The Frustration of Waiting for a Diagnosis with Chronic Illness

I feel like the worst part of the chronic illness journey is the waiting to find out exactly what's wrong. I saw my rhuemetologist last October after a year and a half wait, and was given a number of suspects, it might be this, that or all of the above etc. All I know so far is that I have Fibromyalgia, a hypermobility syndrome, my doctor says it seems like Ehlers-Danlos, my rhumey says I look more marfanoid. The referral waits in the UK are so long at the moment, I'm waiting for echocardiogram, pots testing. My bloods come back with low vit D, B12, low platelets and high Anti-CCP Antibodies but no one knows why yet.
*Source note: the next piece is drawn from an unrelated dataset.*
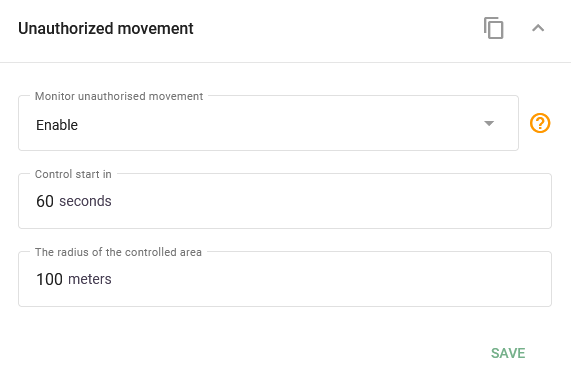The image size is (571, 383).
Task: Click the Unauthorized movement header title
Action: (x=106, y=28)
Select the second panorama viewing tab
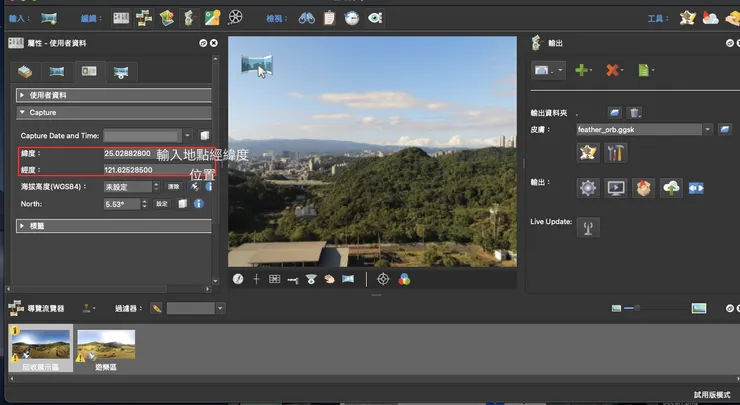The height and width of the screenshot is (405, 740). 57,71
Lupus and Rhumatoid Arthritis are potential suspects. But potential doesn't really help at all, I don't want to worry over what might or not be. I see the specialist again next week, hoping for more answers but I'm so exhausted. 😞 Things seem to be getting worse rather than better, and I know I'm likely going to have a lot longer before I get my definite answers. A label isn't important as such, but at least if we know what it is, you can take the steps to the right kind of management or treatment options. I'm so grateful I'm finally getting help after being gaslighted by doctors for years, but it should have been recognised sooner, it's just sad and lonely right now. So scared damage is being done while I'm just waiting around for these tests.